Sunset over golden hill. May 18, 2026.

Sunsets are scenes that naturally lend themselves to color transitions, so I didn’t have to do much. While I didn’t paint this terribly differently than I normally would, I made a special effort to make sure the colors of the sky and the land had a relationship. For example, the yellow of the sky is reflected in the gold crest of the hill. I dropped a little bit of cloud red-orange into the hill as well. (I tried to put some red in the background mountains as well but had some issues with color leaching due to putting it down when the paper was too wet. Oh, well, you can’t have everything!)

Conclusion

I really liked the lesson from this chapter! Maybe it’s not groundbreaking, since I was already aware of the idea of “color harmony,” but I think the effort to keep “color bridges” in mind was helpful to me. It’s easy enough to drop some color from different sections of the painting into each other, and it’s also easy to forget! I like this as an approach to “color harmony” better than a limited palette.
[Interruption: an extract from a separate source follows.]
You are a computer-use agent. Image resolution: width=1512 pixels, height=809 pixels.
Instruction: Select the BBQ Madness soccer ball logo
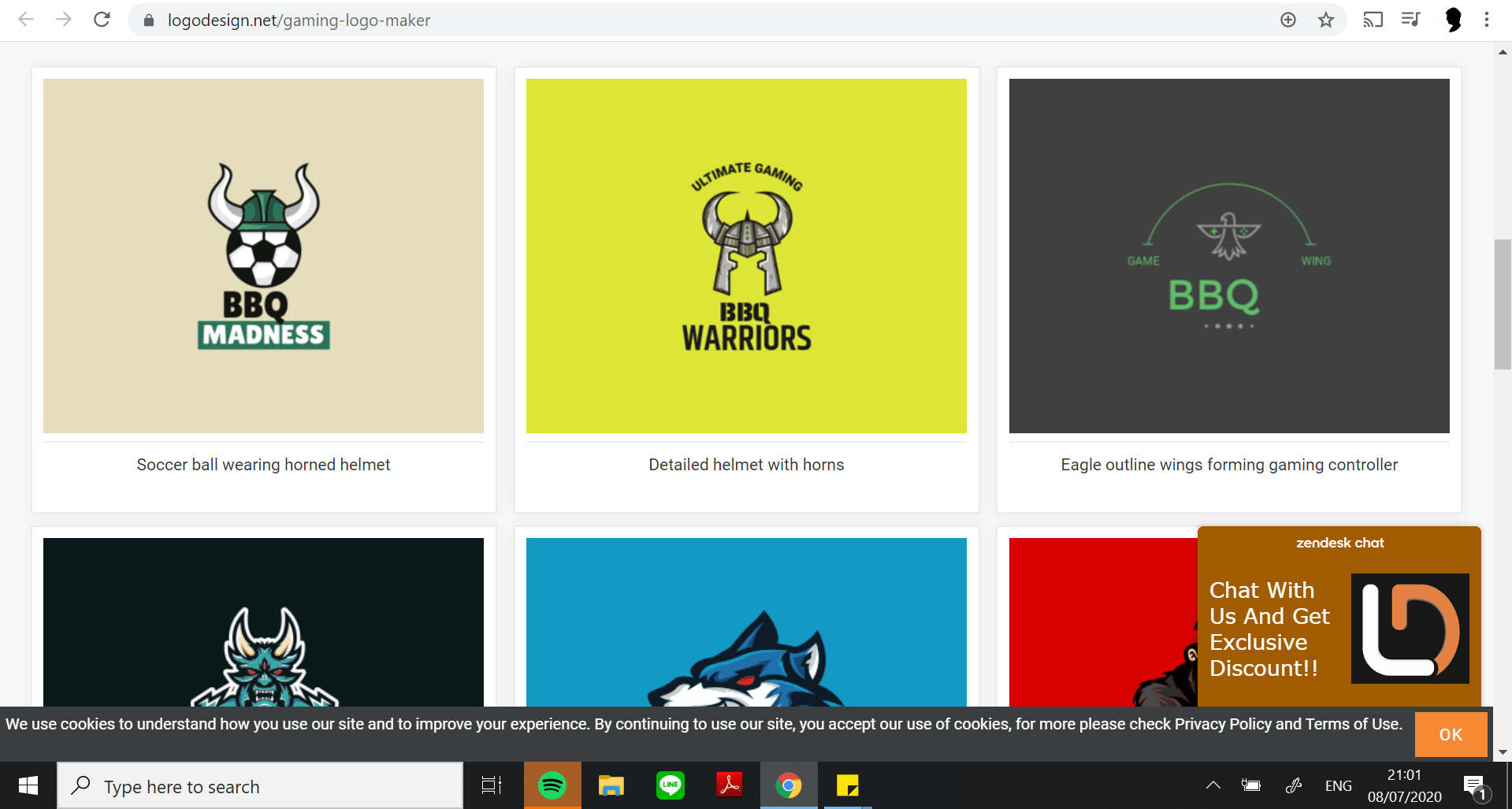click(263, 256)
This is also a fairly well-explained idea, defining both the problem/situation and the practical solution, with plenty of visual examples.

Grade: A! I’m giving out my second A!

Comments

3 responses to “Color Bridges: Making Color Sing, Chapter 15”

  1. Lynne Avatar

    I think I’m having trouble seeing “color bridges” as different than “color harmony” and limiting the set of colors I use in a painting to ensure that they connect. Bridging does sound nicer than limiting, I’ll admit.

    I guess my approach is to think conservatively about whether I need a new color in a different section of a painting and whether I can mix that color from those I’ve already used…and that sounds the same as limiting to me. But in a good way, if that makes sense. For example, in your first attempt, Logan, maybe using some of the sky blue in the grass as opposed to trying to pull green into the sky would have worked to bridge the sections?

    I do know there are times I’ve introduced a new color only to find that it stands out as too different, and looks jarring. Do I agree with the overall concept here. It seems like Dobie continues throughout this book to use different names for concepts that already exist. At least she’s consistent about being confusing.

    1. Logan Avatar

      I definitely see that perspective. It’s a similar concept to a limited palette because it’s ultimately about color harmony. But to me, in practice, it felt different. In attempting to add “color bridges,” I looked for additional opportunities to add more of an existing color. I didn’t just think “oh, I need a yellow here, I’ll use one I’ve already used elsewhere in the painting.” I thought, “how can I add more of this yellow somewhere else in the painting?” It is a subtle distinction but I feel this way of looking at it helped me to deviate more from the references.

      1. Ellen Taylor Avatar
        Ellen Taylor

        I particularly like this suggested question for oneself: how can I use this yellow color somewhere else in the painting? That seems like a natural way to approach this concept.